- [Yang Perlu Dikerjakan]
#1 Periksa apakah masing-masing pernyataan berikut sesuai dengan kutipan tentang puasa ibu hamil: (a) menurut pendapat jumhur, ibu hamil dan ibu menyusui wajib mengqadha puasa sekaligus membayar fidyah; (b) fidyah dibayarkan dalam bentuk nasi; (c) fidyah tetap wajib dibayar bila puasa ditinggalkan demi keselamatan diri sendiri. Untuk tiap pernyataan, jawab ya atau tidak dan sertakan kata-kata penentu dari kutipan tersebut secara persis.
#2 Salin ulang secara persis bagian kutipan tentang puasa ibu hamil, mulai dari "Pendapat yang dhaif, dipelopori" sampai dengan "hari meninggalkan puasa.".

- [Kutipan Teks]
____
Di antara udzur-udzur yang diperbolehkan
meninggalkan puasa adalah mengandung (hamil) dan menyusui. Nabi Muhammad saw
mengatakan: "Sesungguhnya Allah meletakkan dari
seorang musafir (kewajiban) puasa dan 'setengahnya' shalat, dan dari ibu hamil
dan ibu menyusui (kewajiban) puasa." (HR. Ahmad dari Anas bin
Malik al-Ka'by).
Pendapat yang dhaif, dipelopori oleh Hanafiyah,
menyatakan tidak diwajibkannya membayar fidyah kepada ibu hamil dan ibu
menyusui. Mereka hanya berkewajiban mengqadha puasanya. Sementara pendapat jumhur
menyatakan kewajiban mengqadha dan membayar fidyah, "satu mud" bahan makanan
pokok [beras, bukan nasi] untuk setiap hari meninggalkan puasa.
Kewajiban membayar fidyah ini apabila meninggalkan puasa demi
keselamatan balita, sedangkan bila meninggalkan puasa demi keselamatan diri
sendiri atau beserta keselamatan balita, maka tidak diwajibkan membayar fidyah.
____
- [Bahan yang Disediakan]

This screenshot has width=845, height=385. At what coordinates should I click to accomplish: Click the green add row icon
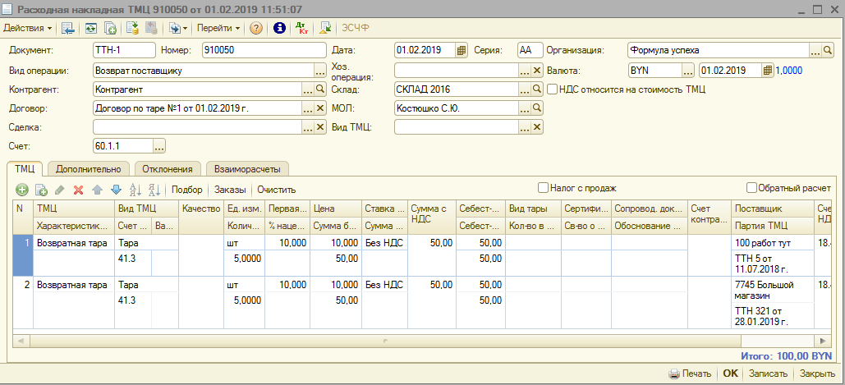pos(22,190)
____
- [Jawaban Tugas]
#1
(a) Ya. "pendapat jumhur menyatakan kewajiban mengqadha dan membayar fidyah"
(b) Tidak. "beras, bukan nasi"
(c) Tidak. "bila meninggalkan puasa demi keselamatan diri sendiri atau beserta keselamatan balita, maka tidak diwajibkan membayar fidyah"

#2
Pendapat yang dhaif, dipelopori oleh Hanafiyah,
menyatakan tidak diwajibkannya membayar fidyah kepada ibu hamil dan ibu
menyusui. Mereka hanya berkewajiban mengqadha puasanya. Sementara pendapat jumhur
menyatakan kewajiban mengqadha dan membayar fidyah, "satu mud" bahan makanan
pokok [beras, bukan nasi] untuk setiap hari meninggalkan puasa.